Development and validation of new tools for the study of drug metabolism

In this research, chemometric tools coupled with LC-MS methods were used to study the dextromethorphan metabolism catalyzed by CYP2D6 and CYP3A4. A new constraint was implemented into the Multivariate Curve Resolution - Alternating Least Squares (MCR-ALS) algorithm to obtain kinetic constants from these enzymatic systems at steady-state. This work also compared the validity of the analytical results obtained by traditional quantification methods such as chromatographic area integration vs.

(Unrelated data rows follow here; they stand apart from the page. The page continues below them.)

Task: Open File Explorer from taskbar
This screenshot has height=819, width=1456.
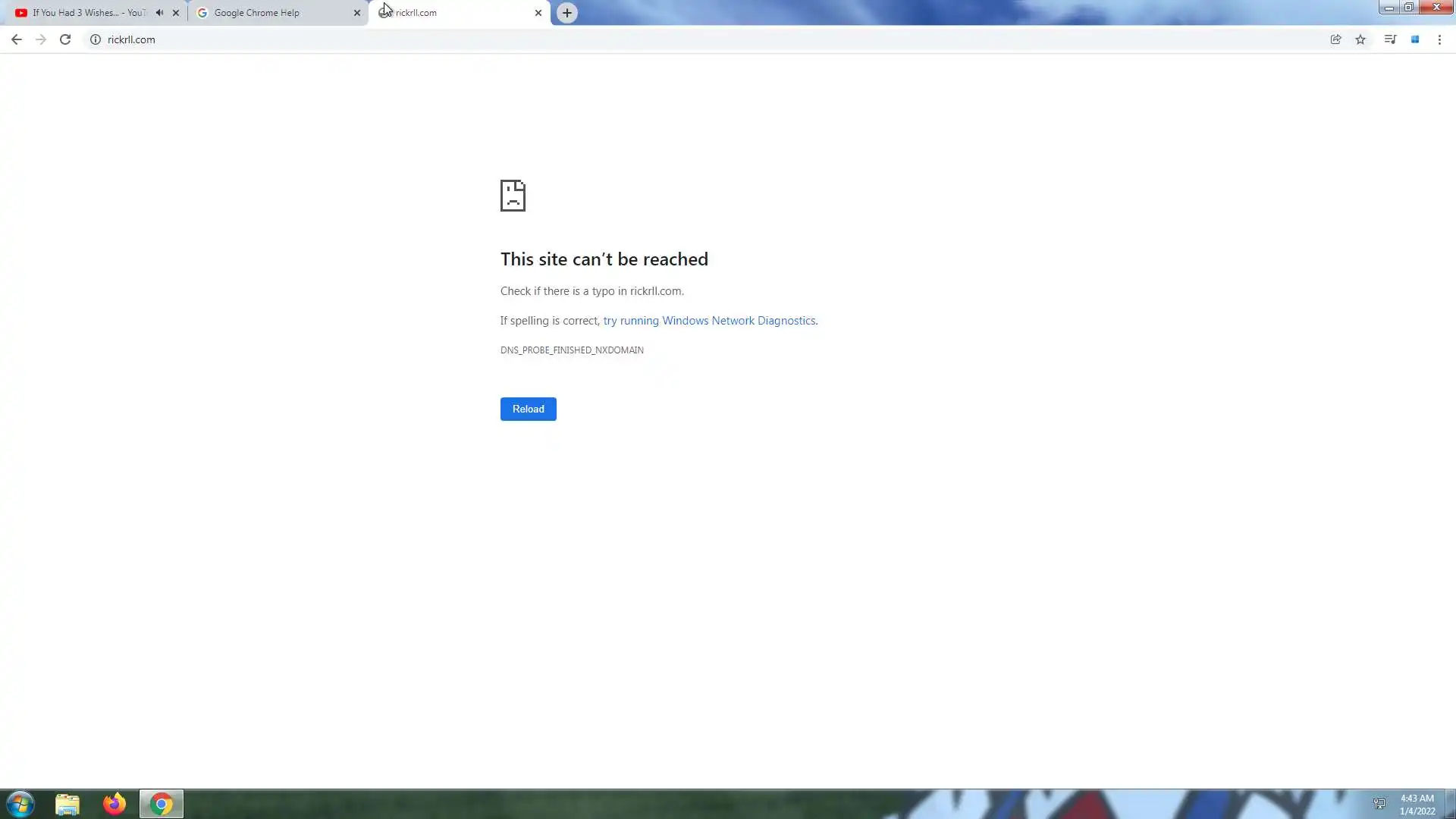Action: pyautogui.click(x=67, y=804)
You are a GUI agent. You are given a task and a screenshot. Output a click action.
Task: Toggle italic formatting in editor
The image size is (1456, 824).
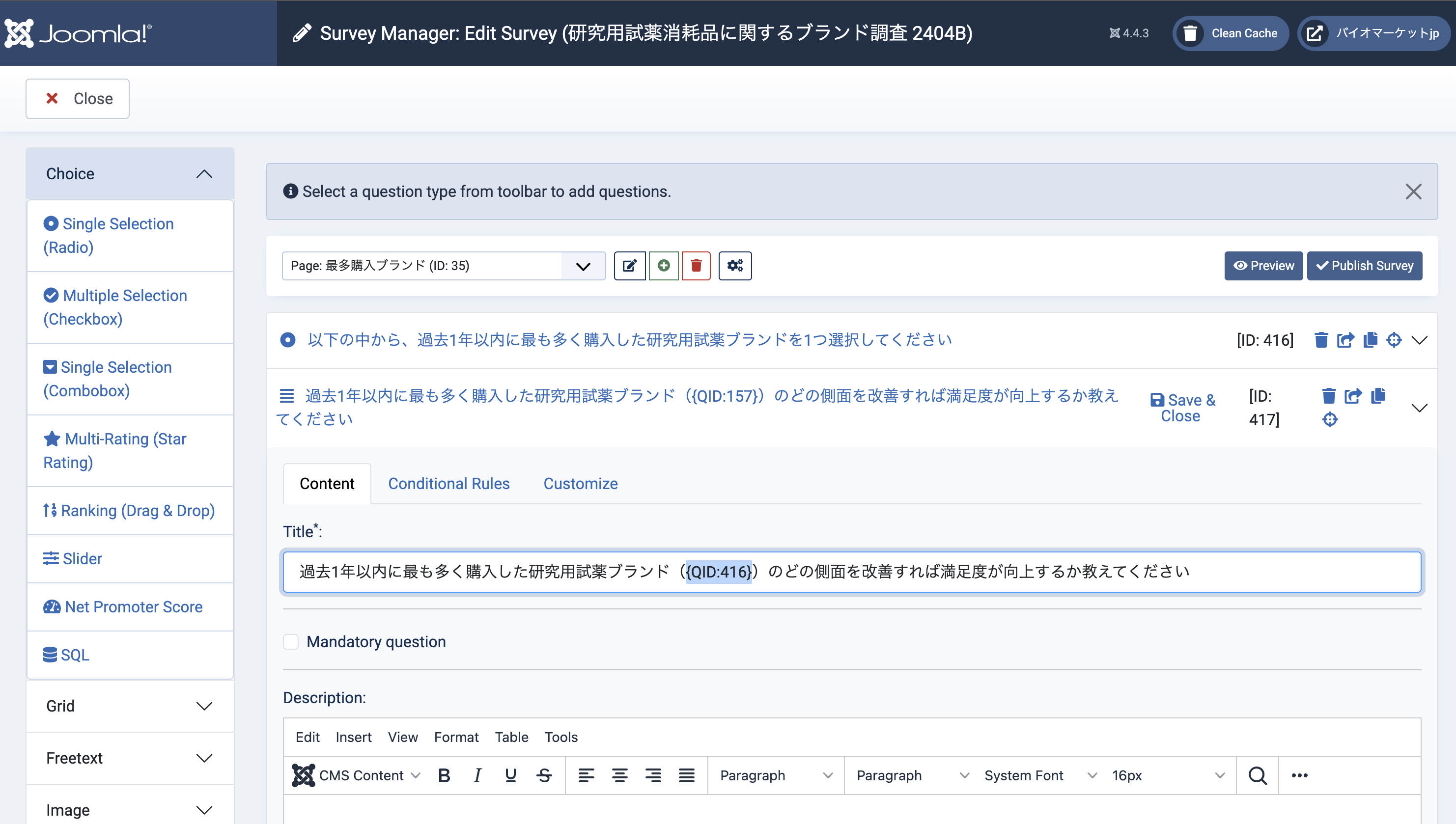477,775
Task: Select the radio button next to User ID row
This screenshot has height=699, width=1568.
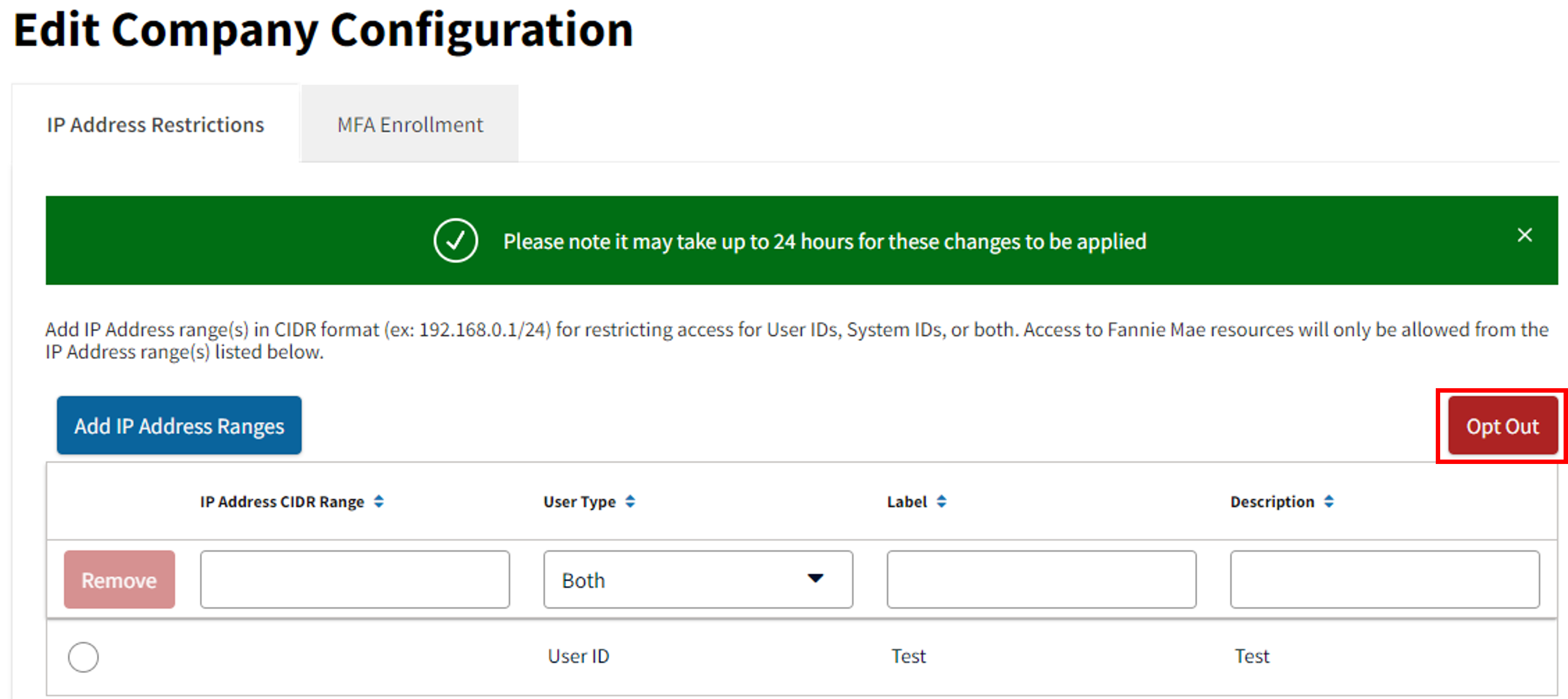Action: [84, 657]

MCR-ALS. Using direct infusion of mixtures containing levallorphan and 3-methoxymorphinan, the preferential ionization LV over MM was found to level off at approximately 2 muM. The ionization suppression between analytes and the unretained species was identified in a chromatographic gradient method and resolved by the use of chemometrics. The effect of the resolution on the quantification of the dextromethorphan metabolites was studied using two isocratic methods containing NH4COOH as the mobile phase additive. Using MCR-ALS with a quadratic correction internal standard method for an in-vitro fast metabolizer, the high resolution method gave a value (0.0055 +/- 0.0017) muL/pmol P450/min for the intrinsic clearance for CYP3A4, and for CYP2D6 (2.82 +/- 0.81) muL/pmol P450/min. The result of the low resolution method for CYP3A4 gave (0.0074 +/- 0.0031) muL/pmol P450/min, and for CYP2D6 (2.45 +/- 0.74) muL/pmol P450/min.; Evidence for the N-demethylation of dextromethorphan by CYP2D6 was found, but the variability in the data did not allow the fitting of a kinetic model to obtain the clearance for this reaction.